First, we had to struggle to get out of the bed to turn off the lights.
Next, came the two-way switches with one switch that hung next to our beds so you could just stretch your arm and flip the switch. Enter the world of IoT.
Now you can remotely control your lights with voice commands, and even schedule them to go on/off based on your preferences. But that’s just the tip of the iceberg.
“Technology has transformed our homes so much in the past decade and we’ve welcomed the changes with open arms and smiles.”
From Artificial Intelligence platforms to virtual open houses to online marketing, technology has taken over the real estate industry by storm and has accelerated the pace of business. Here are the various ways technology has changed the real industry in the past decade.
1. It has Helped Create a Global Virtual Market
The property market has always relied on in-person meetings between agents and buyers.

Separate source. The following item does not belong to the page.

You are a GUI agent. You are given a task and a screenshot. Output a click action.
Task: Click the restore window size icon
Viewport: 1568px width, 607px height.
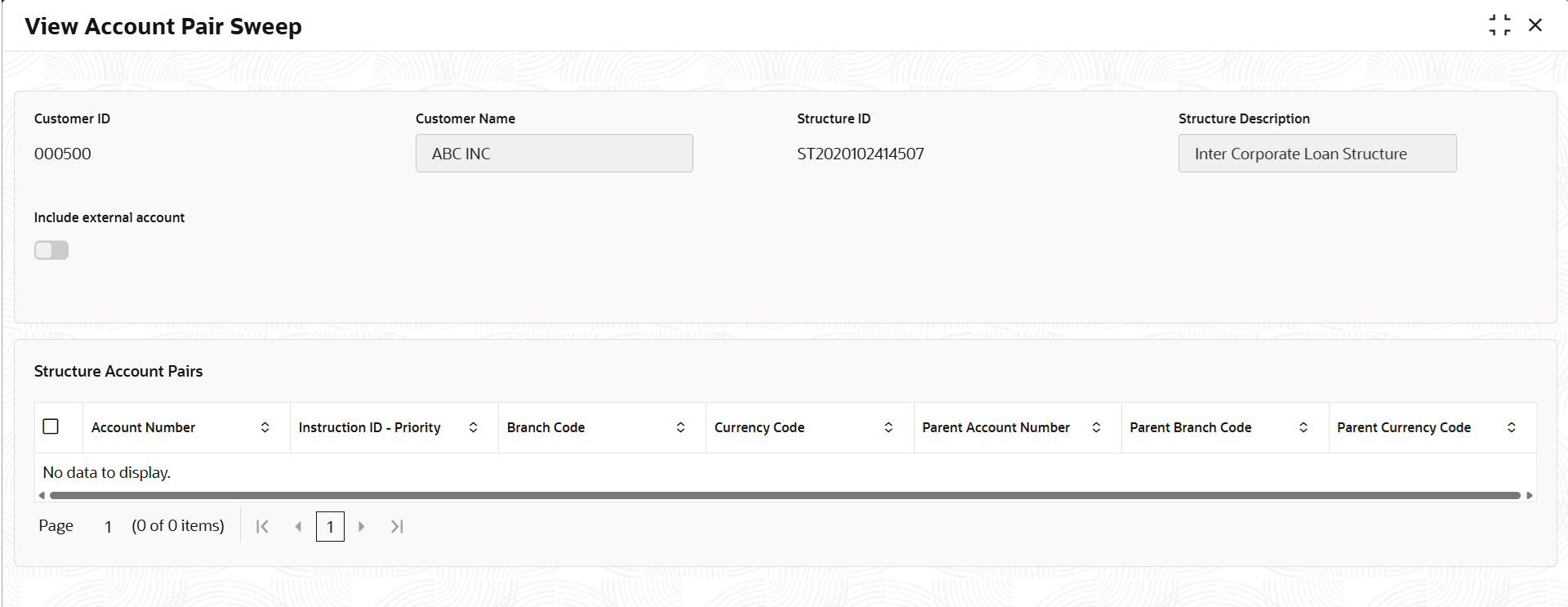click(x=1499, y=25)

But thanks to technology, some of these archaic processes are changing. State-of-the-art technologies like virtual reality now allow buyers to “try before buying” by providing virtual tours of the property, thus eliminating the need for in-person meetings.
With virtual reality, buyers can step into a space to experience the scale of the rooms, navigate the kitchen to ensure countertops are high enough, or even walk out to check the neighborhood, while still at the comfort of their couch.
2. Better Tools for Ecosystem Players
Real estate brokers, agents, and other providers are always itching for better tools for the job and technology has made it happen. From team management to transaction coordination to task automation; most of the real estate processes have received a fair share of the automation pie.
For example, broker management tools like Paperless Pipeline have greatly transformed and improved the agent-customer communication by eliminating time-consuming processes that sucked the agents’ time. With tasks automation, agents can now focus more on prospecting and interacting with buyers.
Before technology, real estate transactions were handled manually, and this increased the risk of losing paperwork, missing deadlines, and submitting incomplete contracts.
Nowadays, using software, you’re now able to create tasks and reminders as well as set up automatic due dates based on critical milestones. This not only saves time but also ensures you’ll never miss a deadline or lose a document. Better still, you’re able to generate agents’ productivity reports and commission reports that otherwise took ages to prepare.
Other tools like DocuSign have made it easier for real estate agents to close more deals by enabling their clients to digitally sign from almost anywhere, thus reducing the time spent collecting manual signatures.
3. Changed the Marketing Game
Remember the days before the internet?
Real estate agents leveraged newspaper ads and radio advertising to promote their listings. Word-of-mouth was an agent’s best opportunity to gain attention and create brand awareness.
Today it’s a whole new ballgame.
All marketing activities have gone online, with social media advertising taking center stage. This correlates with the consumers’ behavior as the changing times have forced home buyers to hunt for houses online. Today, over 90% of house searches start online.
4. Enhanced the Growth of the Sharing Economy
It’s no secret that the sharing economy is growing and real estate is growing with it. Rather than building an office space, why not lease one?Many real estate companies exist that are accelerating the growth of the sharing economy, something that was non-existence a decade ago.
“For example, modern real estate companies, like CasaOne, allow businesses to rent furniture on a monthly basis rather than buying it full price.”
Other companies like Zeus are allowing businesses to rent furnished homes for extended days—and homeowners to lease their spaces to businesses.
The real estate industry has historically been slow to change. But with emerging technologies infiltrating every sector of real estate, the industry is adapting faster than ever and has been described by experts as an industry that’s highly vulnerable to digital disruptions.